Yet Mirko could not be called reluctant or willful. He obediently did what was asked, carried water, split wood, helped in the fields, cleaned the kitchen, and reliably (though with annoying slowness) finished any task he was given. But what irritated the good parson most about the awkward boy was his total apathy. He did nothing unless specifically told to, never asked a question, did not play with other boys, and undertook no activity that had not been explicitly assigned to him; once Mirko had finished his chores, he sat around listlessly indoors with the vacant look of sheep at pasture, taking not the slightest interest in what went on around him. While the parson, puffing on his long peasant pipe, played his usual three evening games of chess with the local constable, the lank-haired blond boy squatted silently beside them and gazed at the checkered board from beneath his heavy eyelids, seemingly somnolent and indifferent.

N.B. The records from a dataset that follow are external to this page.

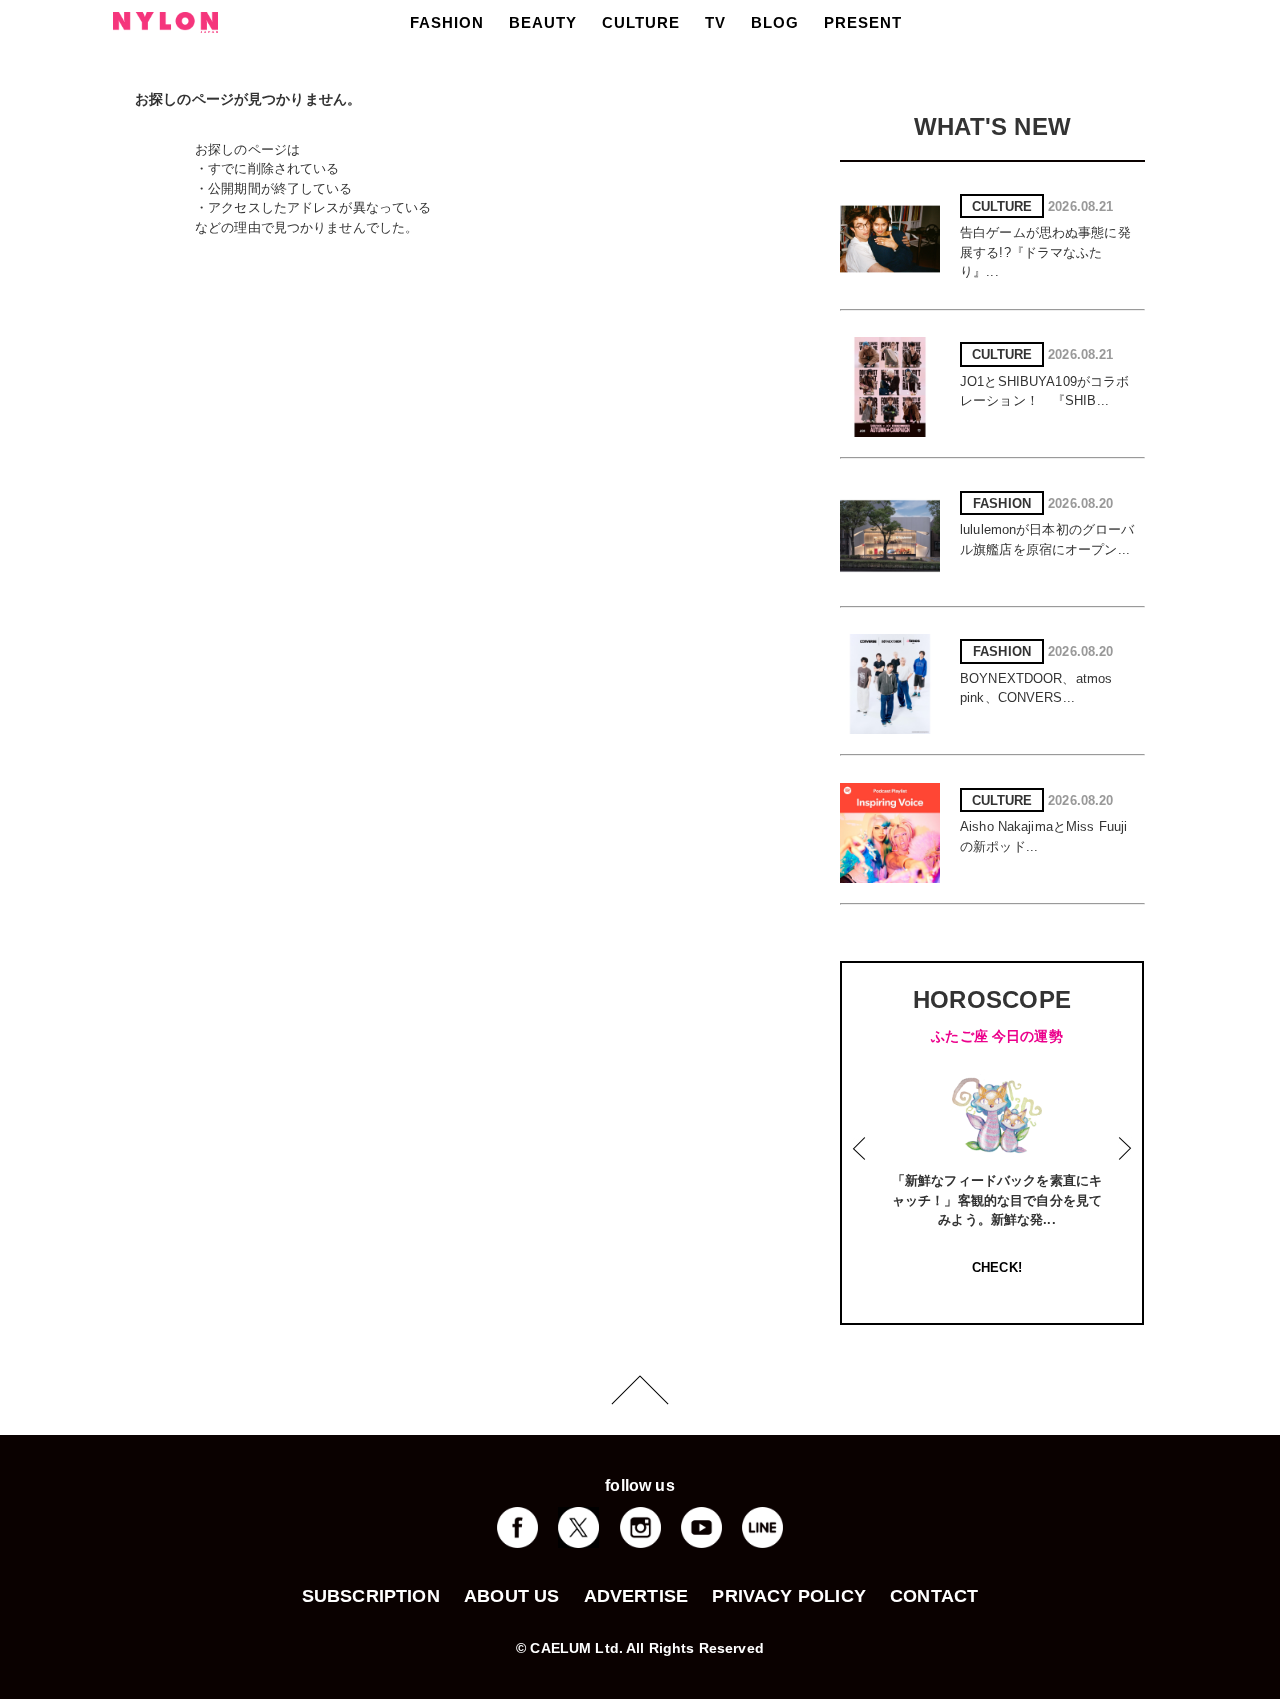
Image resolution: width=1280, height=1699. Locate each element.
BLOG (775, 22)
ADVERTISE (636, 1596)
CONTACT (934, 1596)
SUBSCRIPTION (371, 1596)
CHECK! (997, 1267)
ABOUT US (511, 1596)
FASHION (447, 22)
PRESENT (863, 22)
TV (715, 22)
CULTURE (641, 22)
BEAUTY (543, 22)
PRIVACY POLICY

One winter evening while the two players were engrossed in their daily game, the jingle of sleigh bells came from the village street, approaching with greater and greater speed. A peasant, his cap dusted with snow, stumped in hurriedly—his old mother was dying, and he wanted the parson to hurry so that he would be in time to administer the last rites. The parson followed without hesitation. As he was leaving, the constable, who was still drinking his beer, lit a fresh pipe and was preparing to pull on his heavy top boots when he noticed that Mirko’s gaze was riveted on the chessboard with the unfinished game.

“So, you want to play it out, do you?” he said jokingly, completely convinced that the sleepy boy did not know how to move a single piece on the board correctly. The boy looked up shyly, then nodded and took the parson’s chair. After fourteen moves the constable had been beaten, and, he had to admit, through no careless error of his own. The second game ended no differently.

“Balaam’s ass!” exclaimed the astounded parson upon his return, explaining to the constable, who was not so well versed in the Bible, that by a similar miracle two thousand years ago a dumb creature had suddenly found the power of intelligent speech. In spite of the late hour, the parson could not refrain from challenging his semiliterate famulus. Mirko beat him too with ease. He played doggedly, slowly, stolidly, without once lifting his bowed broad forehead from the board. But he played with unassailable certainty; during the days to come neither the constable nor the parson was able to win a game against him. The parson, who knew better than anyone how backward his pupil was in other respects, now became curious in earnest as to how far this one strange talent might withstand a more rigorous test. After having Mirko’s unkempt blond hair cut at the village barber’s, to make him somewhat presentable, he took him in his sleigh to the small neighboring city where, in a corner of the café in the main square, there were chess enthusiasts for whom (as he had found) he himself was no match. There was no small stir among them when the parson pushed the tow-headed, rosy-cheeked fifteen-year-old in his fur-lined sheepskin jacket and heavy, high-top boots into the coffeehouse, where, ill at ease, the boy stood in a corner with shyly downcast eyes until someone called him over to one of the chess tables. Mirko lost against his first opponent, because he had never seen the “Sicilian opening” in the good parson’s game. He drew the second game, against the best player. From the third and fourth games on, he beat all his opponents, one after another.

Now it is rare indeed that anything exciting happens in a small provincial city in Yugoslavia, and the first appearance of this rustic champion caused an instant sensation among those in attendance. There was unanimous agreement that the boy wonder must definitely remain in the city until the next day, so that the other members of the chess club could be assembled and especially so that old Count Simczic, a chess fanatic, could be reached at his castle. The parson looked at his ward with a pride that was quite new, but, for all his joy of discovery, he still did not wish to neglect his duty to perform the Sunday services; he declared himself willing to leave Mirko behind for a further test. The young Czentovic was put up in the hotel at the chess club’s expense and saw a water closet that evening for the first time. The next afternoon, the chess room in the café was jammed. Mirko, sitting motionless in front of the board for four hours, defeated one player after another without uttering a word or even looking up; finally a simultaneous game was proposed. It took some time to make the ignorant boy understand that in a simultaneous game he would be the only opponent of a range of players. But once Mirko had grasped this, he quickly warmed to the task. He moved slowly from table to table, his heavy shoes squeaking, and in the end won seven of the eight games.

At this point great deliberations began. Although this new champion was not strictly speaking a resident, regional pride was keenly aroused just the same.